Stored data:
- - -

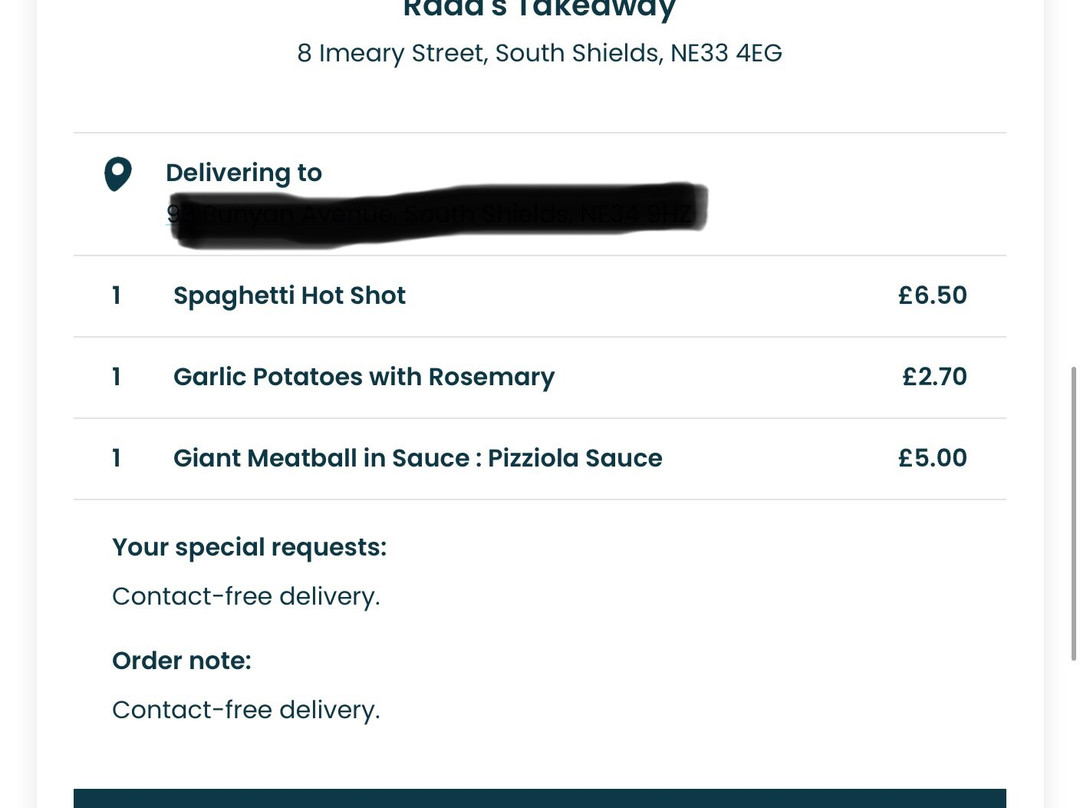Click the £2.70 price
The height and width of the screenshot is (808, 1080).
(935, 376)
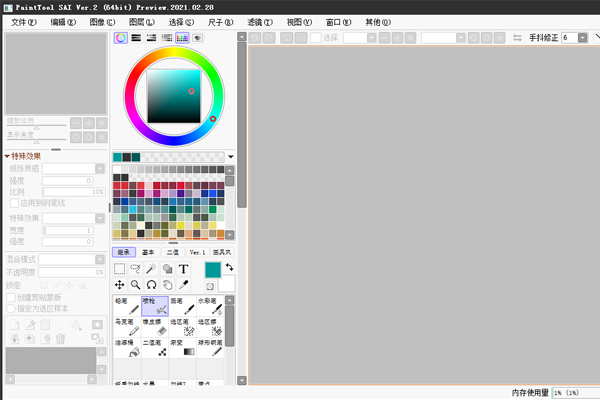
Task: Collapse the 特殊效果 section
Action: pos(8,156)
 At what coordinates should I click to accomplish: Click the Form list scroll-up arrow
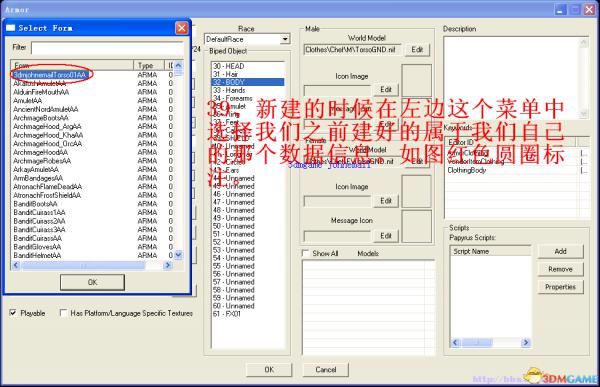tap(178, 65)
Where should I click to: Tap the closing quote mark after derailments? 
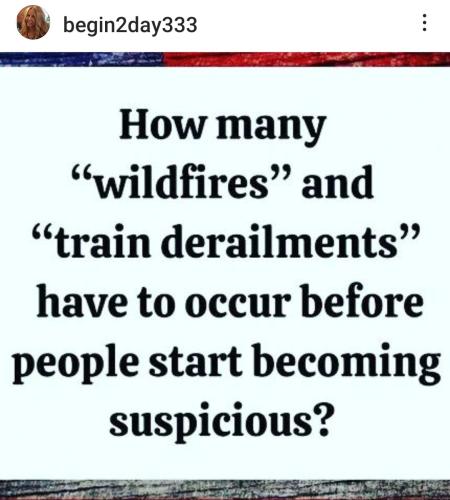point(409,233)
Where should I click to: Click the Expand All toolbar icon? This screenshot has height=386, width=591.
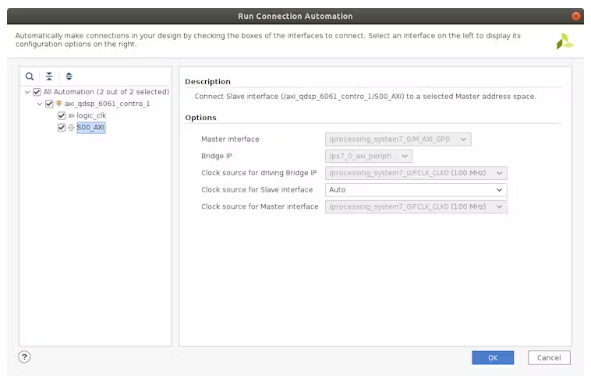(69, 77)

- - -

--- How to complete this task ---
The answer consists of the lines from the one holding "At what coordinates" to the end of the records, inclusive, restated exactly and without pictures.

--- Exercise response ---
 At what coordinates should I click to accomplish: Click the Form list scroll-up arrow
tap(178, 65)
Where should I click to: Tap the closing quote mark after derailments? 
point(409,233)
Where should I click to: Click the Expand All toolbar icon? This screenshot has height=386, width=591.
(69, 77)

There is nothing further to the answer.